Разбор Гегеля, Гердера, Дильтея и Гуссерля образует философский каркас этой части. Гегелевская история духа важна Ахутину потому, что современное сознание несет в своей логике пройденный путь и должно задержаться на каждом его моменте. Но если всерьез войти в конкретность античного, средневекового или новоевропейского мира, каждый «снятый момент» начинает развертываться как самостоятельная целостность и нарушает триумфальное движение к настоящему. Отсюда возникает новая картина современности как одновременного со-бытия исторических духов. Дильтеевская проблема понимания «наук о духе» показывает, что исторический мир нельзя познать из божественно отстраненной позиции: понимание является соучастием. Гуссерль, поставив вопрос о кризисе европейского человечества, все еще, по Ахутину, стремится редуцировать историческую конкретность к нейтральному жизненному миру и философскому телосу разума. Сам автор делает более радикальный шаг: первая философия сегодня должна обратиться не к внеисторической структуре сознания, а к метаисторическому со-бытию культур. Это очень сильный поворот, потому что он превращает историю культуры из объекта специального знания в место онтологического вопроса. Однако аргумент остается программным: Ахутин убедительно показывает необходимость такого поворота, но не строит развернутой онтологии, которая объяснила бы статус «равно изначальных» смыслов и критерии их истинного общения.

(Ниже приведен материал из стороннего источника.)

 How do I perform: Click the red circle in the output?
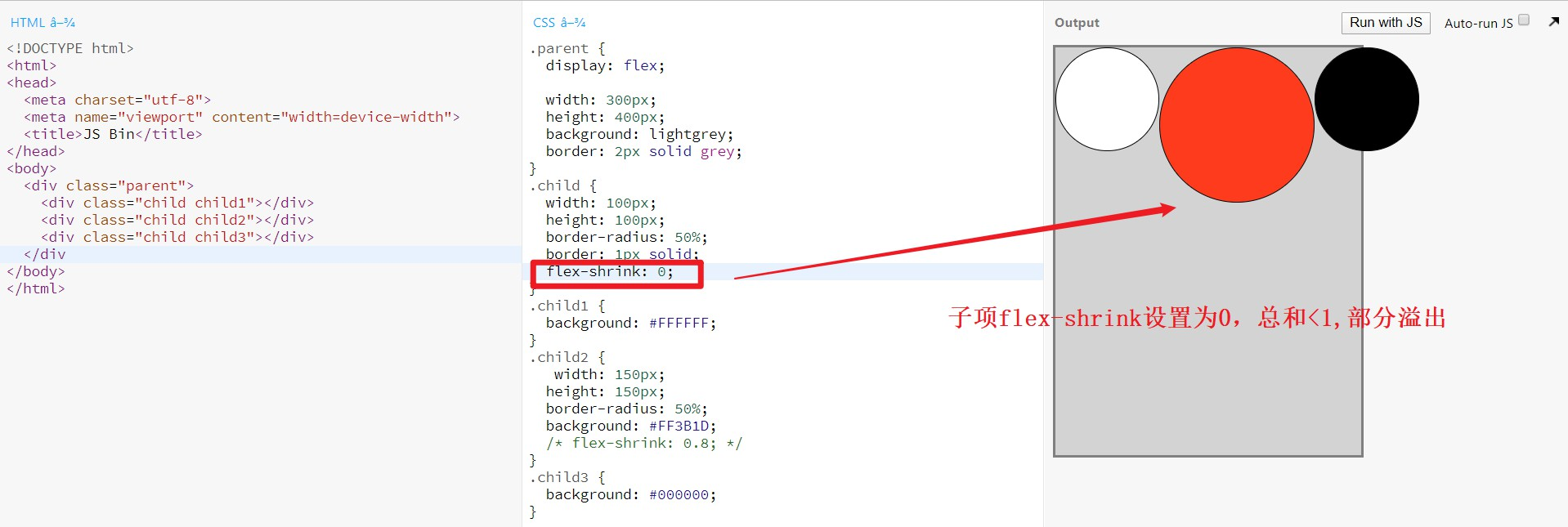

Следующий крупный раздел в книге напечатан под номером пять и носит название «Что такое Европа?». Неровная нумерация разделов — после первого и второго следуют пятый, затем третий и восьмой — выглядит следом более широкого замысла или редакционной невыправленностью, но содержательная последовательность сохраняется. Ахутин начинает с тезиса историков о средневековом рождении Европы и рассматривает христианский мир как первую форму сознания единства разноплеменного пространства. Карл Великий, идея Священной Римской империи, церковная борьба против «чудовищного разнообразия» законов, романтическая формула Новалиса «Христианский мир, или Европа», историософия Чаадаева, Лессинга, Гердера и Шиллера показывают разные способы связать Европу с воспитанием человеческого рода. Но автор настойчиво различает средневековую Christianitas и новоевропейскую философию прогресса. Для Августина два града не были двумя культурно-политическими блоками, а христианская универсальность не совпадала с географической Европой. Средневековое христианское самосознание складывалось в апологетическом отношении к язычеству, эллинской философии, Риму и историческому Израилю. Климент Александрийский и Ориген могли истолковывать Закон и философию как педагогов, ведущих ко Христу, но это было не просветительское движение человечества к разумной зрелости, а включение чужого наследия в драму откровения и спасения.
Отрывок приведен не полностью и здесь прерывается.